2018年12月に「東大阪モノづくりミュージアム」がフレスポ東大阪イベントスペースでオープンする。左に示すのは展示のイメージ図である。フレスポ東大阪が所在する稲田新町界隈で野田金属工業は事業の拠点を構えてきた。その経緯と「東大阪モノづくりミュージアム」に寄せる思いを聞いた。

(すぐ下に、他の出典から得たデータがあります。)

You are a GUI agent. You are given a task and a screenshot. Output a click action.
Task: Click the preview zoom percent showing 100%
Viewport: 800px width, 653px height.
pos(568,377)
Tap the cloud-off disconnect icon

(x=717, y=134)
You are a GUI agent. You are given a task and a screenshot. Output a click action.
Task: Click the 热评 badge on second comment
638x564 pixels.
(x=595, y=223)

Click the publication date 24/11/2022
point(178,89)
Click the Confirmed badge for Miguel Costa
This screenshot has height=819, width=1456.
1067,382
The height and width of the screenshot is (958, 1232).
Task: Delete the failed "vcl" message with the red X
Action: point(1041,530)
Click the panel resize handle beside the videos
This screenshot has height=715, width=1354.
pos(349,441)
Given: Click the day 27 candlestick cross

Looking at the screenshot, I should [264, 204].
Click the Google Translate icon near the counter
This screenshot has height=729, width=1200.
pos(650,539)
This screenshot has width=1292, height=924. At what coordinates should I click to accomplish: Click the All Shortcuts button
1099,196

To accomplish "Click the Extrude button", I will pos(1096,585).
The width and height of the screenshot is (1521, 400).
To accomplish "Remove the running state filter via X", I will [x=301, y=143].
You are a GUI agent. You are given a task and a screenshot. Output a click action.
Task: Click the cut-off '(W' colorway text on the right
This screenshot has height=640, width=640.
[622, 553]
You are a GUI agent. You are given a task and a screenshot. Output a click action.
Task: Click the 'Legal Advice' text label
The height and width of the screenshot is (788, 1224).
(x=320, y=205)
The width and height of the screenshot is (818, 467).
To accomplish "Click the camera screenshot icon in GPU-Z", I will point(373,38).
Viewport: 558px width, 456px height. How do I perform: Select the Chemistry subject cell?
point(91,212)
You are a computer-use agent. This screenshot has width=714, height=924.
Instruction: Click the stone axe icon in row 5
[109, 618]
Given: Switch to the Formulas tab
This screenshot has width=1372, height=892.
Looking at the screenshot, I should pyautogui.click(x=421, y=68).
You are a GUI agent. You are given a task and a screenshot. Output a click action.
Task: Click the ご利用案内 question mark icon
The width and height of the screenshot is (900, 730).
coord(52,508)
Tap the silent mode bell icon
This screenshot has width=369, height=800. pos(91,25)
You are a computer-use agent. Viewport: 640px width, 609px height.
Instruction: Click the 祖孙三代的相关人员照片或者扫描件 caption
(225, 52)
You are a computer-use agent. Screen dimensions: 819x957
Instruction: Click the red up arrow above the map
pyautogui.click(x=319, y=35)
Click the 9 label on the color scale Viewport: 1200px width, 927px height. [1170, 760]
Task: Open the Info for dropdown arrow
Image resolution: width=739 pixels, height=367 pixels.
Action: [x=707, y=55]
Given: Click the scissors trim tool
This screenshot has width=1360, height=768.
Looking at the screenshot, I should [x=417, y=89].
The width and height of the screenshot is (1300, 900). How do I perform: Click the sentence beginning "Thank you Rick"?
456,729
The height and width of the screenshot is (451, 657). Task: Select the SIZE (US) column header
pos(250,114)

野田邦雄氏は稲田新町2丁目の貸工場(平屋3連棟の2区画)を借りて1973年に独立した。周りは畑で雲雀(ひばり)が鳴いていた。道を隔てた筋向えには近畿車輌株式会社の所有地にボーリング場とゴルフ練習場があった。1973年の秋にはオイルショックが起きたが、その影響をしのいで事業を拡張し、1980年代に入って隣接地の貸工場を借りて第2工場とした。長大な部材の加工が増えたため、特別に設計した300坪の貸工場を第3工場とした。場所は第1・第2の工場から西に250mの場所である。しかし1990年代、バブル崩壊後の不況で3カ所の貸工場を維持する負担が増すなか、1か月の支払家賃の額を聞いた金融機関から自社工場を持ってはどうかの話が持ち掛けられた。さまざまな物件を検討した末に現在地(3工場から北へ800mにある600坪の土地)を購入して工場を2001年に建設した。その後、2005年にゴルフ練習場は取り壊されてフレスポ東大阪が建設された。
以上の推移を目の当たりにした野田邦雄氏は次のように語る。
「45年に亘って稲田新町界隈の工場、住宅、店舗を見てきました。フレスポ東大阪2階に東大阪モノづくりミュージアムの常時展示ができると聞いて感慨深いものがあります。工場を記録する会の取材を受けたのは2018年1月末から2月中旬でした。取材の合間にミュージアムの常設展示場がなかなか見つからない苦労話を聞いていましたので心より祝福します。どのような内容の展示になるかも聞きました。東大阪モノづくりの歴史とモノづくり企業の活力が展示されるとのことです。東大阪で45年間、操業してきたとはいえ、まだまだ部分的にしか知っていません。弊社の歩みを東大阪モノづくりのなかで捉え直すことができれば何よりの喜びです。充実した展示になるよう期待を寄せています。」
東大阪モノづくりミュージアムは、2019年7月〜8月に特別展「楠根のモノづくり&まちづくり」を開いた。楠根とはフレスポ東大阪が立地する地域である。地元のモノづくりとまちづくりをテーマに展示した。その内容について野田邦雄氏に感想を尋ねた。
1. 「楠根中学校区の製造業分布」を見て、楠根地域に東大阪製造業の1割が集まっていることを知りました。それだけ集積していることに改めて驚いています。
2. 「地図から読み解く地域の変遷」は、弊社を設立した1973年以前のことがよくわかる内容でした。
3. 100年を超える長寿企業3社の歩みには学ぶところが多くありました。それぞれの御会社が時代の変化、経済の変動を克服されたことに敬意を表します。それを教訓にします。
4. 昭和20年6月15日の空襲で被災した日本ルツボ株式会社と楠根小学校には心が痛みます。私は満州で終戦を迎え、命からがら帰国しました。その経験をいつまでも心に刻んでいます。
以上のように野田邦雄氏は語ってくださった。